■ What this task involves: With pictures excluded, output exactly the lines that run from the first line of the data below through the line containing "Image resolution: width=1241".

■ Entries supplied:
=== Section Start ===
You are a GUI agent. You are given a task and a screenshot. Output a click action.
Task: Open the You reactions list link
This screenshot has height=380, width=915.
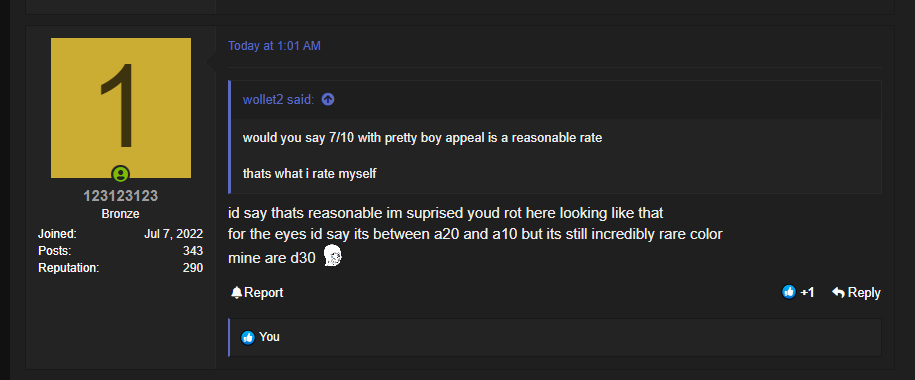pyautogui.click(x=270, y=337)
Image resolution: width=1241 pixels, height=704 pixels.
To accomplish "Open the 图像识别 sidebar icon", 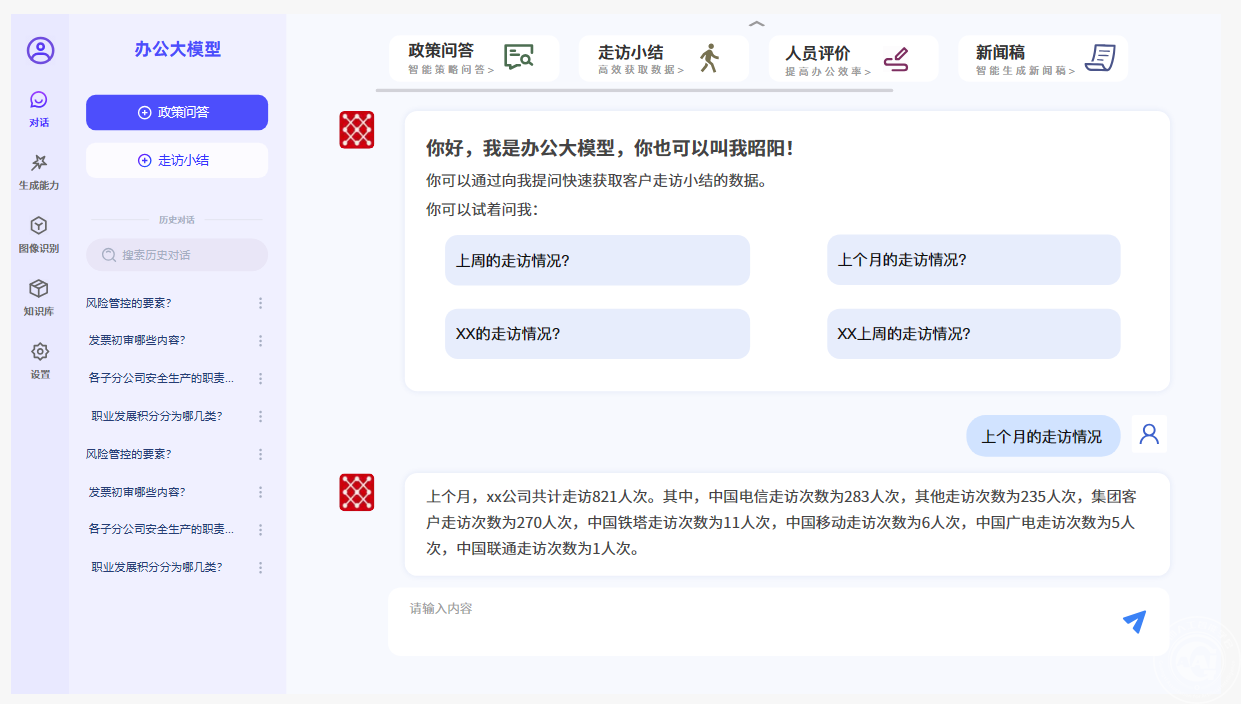I will click(x=39, y=226).
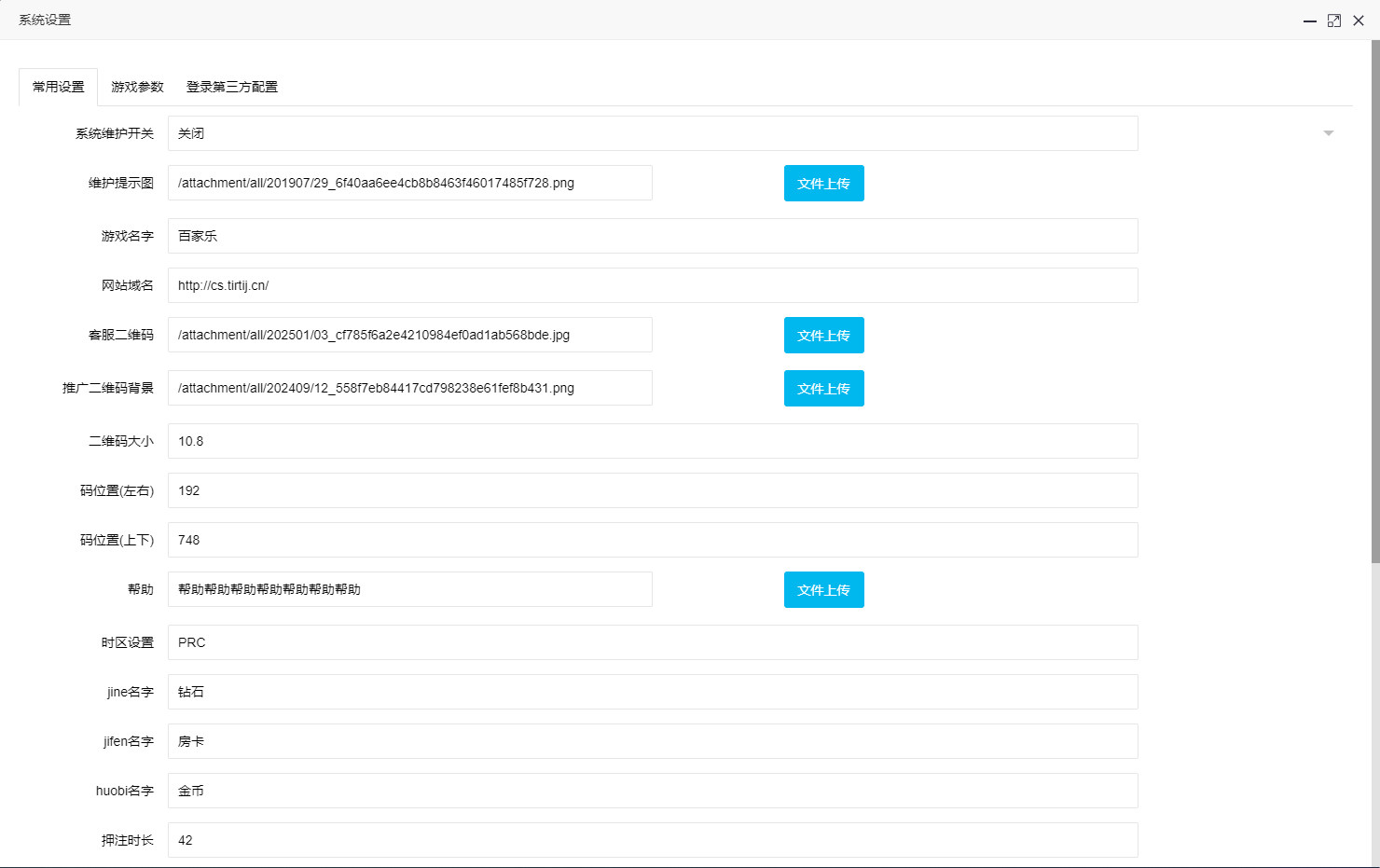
=== Section End ===
■ Result of the exercise:
You are a GUI agent. You are given a task and a screenshot. Output a click action.
Task: Open the You reactions list link
This screenshot has height=380, width=915.
pyautogui.click(x=270, y=337)
Image resolution: width=1241 pixels, height=704 pixels.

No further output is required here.